Ottawa (Ontario), le mercredi 20 mai 1998

En présence de Monsieur le juge Muldoon


Entre :

     LA FIDUCIE FAMILIALE MCNABB,

     requérante,

     - et -


     SA MAJESTÉ LA REINE,

     intimée.


     ORDONNANCE


     LA COUR,

     Vu le recours en contrôle judiciaire exercé par la requérante contre la décision en date du 9 février 1996 par laquelle le ministre du Revenu national lui a refusé la prorogation du délai de déclaration du choix en cause, lequel recours a été entendu à Toronto le 1er mai 1998 en présence des avocats des deux parties, après quoi la Cour a pris l'affaire en délibéré,

     Déboute la requérante de son recours.


     Signé : F.C. Muldoon

     ________________________________

     Juge

Traduction certifiée conforme,


Laurier Parenteau, LL.L.




     Date : 19980520

     Dossier : T-2525-97


Entre :

     LA FIDUCIE FAMILIALE MCNABB,

     requérante,

     - et -


     SA MAJESTÉ LA REINE,

     intimée.



     MOTIFS DE L'ORDONNANCE


Le juge MULDOON


[1]      Il y a en l'espèce recours contesté contre la décision datée du 9 février 1996 et confirmée verbalement le 4 avril 1996, par laquelle le ministre du Revenu national a rejeté la demande, faite par la requérante, de prorogation du délai de déclaration de son choix de bénéficiaire privilégié pour son année d'imposition 1994.

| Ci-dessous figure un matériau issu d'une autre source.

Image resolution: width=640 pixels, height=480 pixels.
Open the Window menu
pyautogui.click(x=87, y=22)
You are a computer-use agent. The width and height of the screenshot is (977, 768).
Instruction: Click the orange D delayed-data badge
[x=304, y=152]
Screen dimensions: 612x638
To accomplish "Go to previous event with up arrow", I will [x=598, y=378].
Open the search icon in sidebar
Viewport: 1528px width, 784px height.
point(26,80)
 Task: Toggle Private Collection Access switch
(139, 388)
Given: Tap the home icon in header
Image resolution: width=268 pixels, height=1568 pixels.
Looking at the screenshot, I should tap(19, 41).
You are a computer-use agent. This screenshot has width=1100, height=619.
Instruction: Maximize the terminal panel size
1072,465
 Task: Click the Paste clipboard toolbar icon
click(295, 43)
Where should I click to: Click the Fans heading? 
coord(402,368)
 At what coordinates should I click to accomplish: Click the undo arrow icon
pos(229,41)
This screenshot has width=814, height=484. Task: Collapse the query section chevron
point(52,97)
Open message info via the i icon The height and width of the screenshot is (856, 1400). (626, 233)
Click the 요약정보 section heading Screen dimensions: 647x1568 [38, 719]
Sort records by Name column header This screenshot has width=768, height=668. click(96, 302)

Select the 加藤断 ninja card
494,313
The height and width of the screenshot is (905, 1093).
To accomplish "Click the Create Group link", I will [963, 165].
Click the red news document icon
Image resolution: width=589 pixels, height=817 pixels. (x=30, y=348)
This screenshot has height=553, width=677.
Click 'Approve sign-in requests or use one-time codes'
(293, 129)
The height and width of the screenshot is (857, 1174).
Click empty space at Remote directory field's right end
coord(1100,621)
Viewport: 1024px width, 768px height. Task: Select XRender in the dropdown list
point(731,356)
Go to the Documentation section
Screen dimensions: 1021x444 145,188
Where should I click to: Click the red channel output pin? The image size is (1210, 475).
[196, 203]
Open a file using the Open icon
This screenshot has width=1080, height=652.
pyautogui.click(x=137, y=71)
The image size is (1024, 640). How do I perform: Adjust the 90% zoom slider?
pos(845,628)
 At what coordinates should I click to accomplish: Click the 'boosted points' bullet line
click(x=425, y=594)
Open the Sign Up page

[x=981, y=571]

[2]      Les faits de la cause ne sont pas contestés. La requérante est une fiducie entre vifs, et son année d'imposition en question se clôtura le 31 décembre 1994. Elle était tenue de déposer sa déclaration d'impôt sur le revenu relative à l'année 1994 dans les 90 jours qui suivirent la fin de la même année. Le dernier délai de dépôt de la déclaration d'impôt pour 1994 était donc le 31 mars 1995.

[3]      Sous le régime de la Loi de l'impôt sur le revenu, une fiducie et un bénéficiaire privilégié peuvent choisir conjointement d'inclure dans le calcul du revenu de ce dernier tout ou partie de sa part du revenu de l'année de la fiducie. Pour que ce choix soit valide, le bénéficiaire privilégié doit déclarer ce choix en application du paragraphe 104(14) de la Loi dans les 90 jours qui suivent la clôture de l'année d'imposition de la fiducie, donc au 31 mars 1995 en l'occurrence.

[4]      Le 29 mars 1995, le comptable de la requérante, M. Ball, a remis la déclaration d'impôt sur le revenu de cette dernière pour 1994 au fiduciaire Gary McNabb, pour que celui-ci la signe et l'envoie par la poste au ministère du Revenu national, au 31 mars 1995 au plus tard.

[5]      Le 30 mars 1995, M. McNabb a signé la déclaration d'impôt puis l'a remise avec les documents joints à Roxanne Armstrong avec instructions de les envoyer par la poste au ministère. Par avis de cotisation daté du 17 juillet 1995, le ministère du Revenu national a établi l'impôt à payer par la fiducie après avoir jugé que le choix de bénéficiaire privilégié était invalide en ce qu'il n'avait pas été fait dans le délai imparti.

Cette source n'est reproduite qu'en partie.